PROBLEM DESCRIPTION: Only the lines running from the one with "Image resolution: width=335, height=2576." to the end of the listing should be returned, each exactly as it appears, with both ends kept.

____

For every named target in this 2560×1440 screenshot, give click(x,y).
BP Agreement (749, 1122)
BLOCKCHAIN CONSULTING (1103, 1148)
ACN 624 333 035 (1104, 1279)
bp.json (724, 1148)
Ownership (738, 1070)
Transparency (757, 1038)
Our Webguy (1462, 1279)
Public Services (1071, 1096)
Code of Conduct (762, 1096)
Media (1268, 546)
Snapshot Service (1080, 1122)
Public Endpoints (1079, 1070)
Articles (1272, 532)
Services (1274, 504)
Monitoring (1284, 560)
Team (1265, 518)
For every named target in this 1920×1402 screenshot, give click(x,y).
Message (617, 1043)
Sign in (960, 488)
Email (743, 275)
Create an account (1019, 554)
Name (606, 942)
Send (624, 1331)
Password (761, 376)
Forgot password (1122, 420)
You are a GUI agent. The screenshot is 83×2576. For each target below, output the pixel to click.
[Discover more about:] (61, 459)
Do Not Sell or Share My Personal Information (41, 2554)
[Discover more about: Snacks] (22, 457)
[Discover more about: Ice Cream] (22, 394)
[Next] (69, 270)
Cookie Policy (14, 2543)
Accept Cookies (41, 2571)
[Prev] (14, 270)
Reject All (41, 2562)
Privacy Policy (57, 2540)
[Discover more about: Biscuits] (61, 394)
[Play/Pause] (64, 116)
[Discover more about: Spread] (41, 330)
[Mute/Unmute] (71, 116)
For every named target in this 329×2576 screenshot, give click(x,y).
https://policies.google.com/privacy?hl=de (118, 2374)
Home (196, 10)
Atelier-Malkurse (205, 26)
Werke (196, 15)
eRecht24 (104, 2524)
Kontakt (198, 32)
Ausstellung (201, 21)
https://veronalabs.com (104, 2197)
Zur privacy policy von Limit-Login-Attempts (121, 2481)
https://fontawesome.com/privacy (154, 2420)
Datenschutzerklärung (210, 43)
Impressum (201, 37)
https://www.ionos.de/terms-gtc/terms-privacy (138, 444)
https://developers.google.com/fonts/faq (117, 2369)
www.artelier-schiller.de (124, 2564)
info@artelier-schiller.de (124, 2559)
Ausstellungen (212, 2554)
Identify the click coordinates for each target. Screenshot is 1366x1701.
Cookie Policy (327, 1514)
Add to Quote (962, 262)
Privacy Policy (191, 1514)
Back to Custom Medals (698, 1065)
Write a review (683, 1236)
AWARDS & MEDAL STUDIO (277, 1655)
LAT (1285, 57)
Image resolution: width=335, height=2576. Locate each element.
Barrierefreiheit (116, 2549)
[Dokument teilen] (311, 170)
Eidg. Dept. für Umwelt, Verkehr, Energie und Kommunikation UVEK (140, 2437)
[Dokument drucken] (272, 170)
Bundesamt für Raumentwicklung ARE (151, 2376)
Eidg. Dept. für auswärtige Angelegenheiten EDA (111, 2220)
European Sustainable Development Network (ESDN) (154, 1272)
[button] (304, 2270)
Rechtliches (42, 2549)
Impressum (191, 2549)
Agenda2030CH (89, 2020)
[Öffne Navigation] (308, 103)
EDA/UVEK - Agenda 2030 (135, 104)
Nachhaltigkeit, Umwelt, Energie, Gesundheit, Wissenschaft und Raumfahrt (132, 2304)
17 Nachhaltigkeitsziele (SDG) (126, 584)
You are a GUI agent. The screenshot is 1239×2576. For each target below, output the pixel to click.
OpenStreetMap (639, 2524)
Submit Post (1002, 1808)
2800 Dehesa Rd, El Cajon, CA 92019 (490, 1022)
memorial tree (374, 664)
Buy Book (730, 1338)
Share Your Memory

____

EXERCISE ANSWER:
Image resolution: width=335, height=2576. Locate each element.
Barrierefreiheit (116, 2549)
[Dokument teilen] (311, 170)
Eidg. Dept. für Umwelt, Verkehr, Energie und Kommunikation UVEK (140, 2437)
[Dokument drucken] (272, 170)
Bundesamt für Raumentwicklung ARE (151, 2376)
Eidg. Dept. für auswärtige Angelegenheiten EDA (111, 2220)
European Sustainable Development Network (ESDN) (154, 1272)
[button] (304, 2270)
Rechtliches (42, 2549)
Impressum (191, 2549)
Agenda2030CH (89, 2020)
[Öffne Navigation] (308, 103)
EDA/UVEK - Agenda 2030 (135, 104)
Nachhaltigkeit, Umwelt, Energie, Gesundheit, Wissenschaft und Raumfahrt (132, 2304)
17 Nachhaltigkeitsziele (SDG) (126, 584)
You are a GUI agent. The screenshot is 1239×2576. For each target below, output the pixel to click.
OpenStreetMap (639, 2524)
Submit Post (1002, 1808)
2800 Dehesa Rd, El Cajon, CA 92019 (490, 1022)
memorial tree (374, 664)
Buy Book (730, 1338)
Share Your Memory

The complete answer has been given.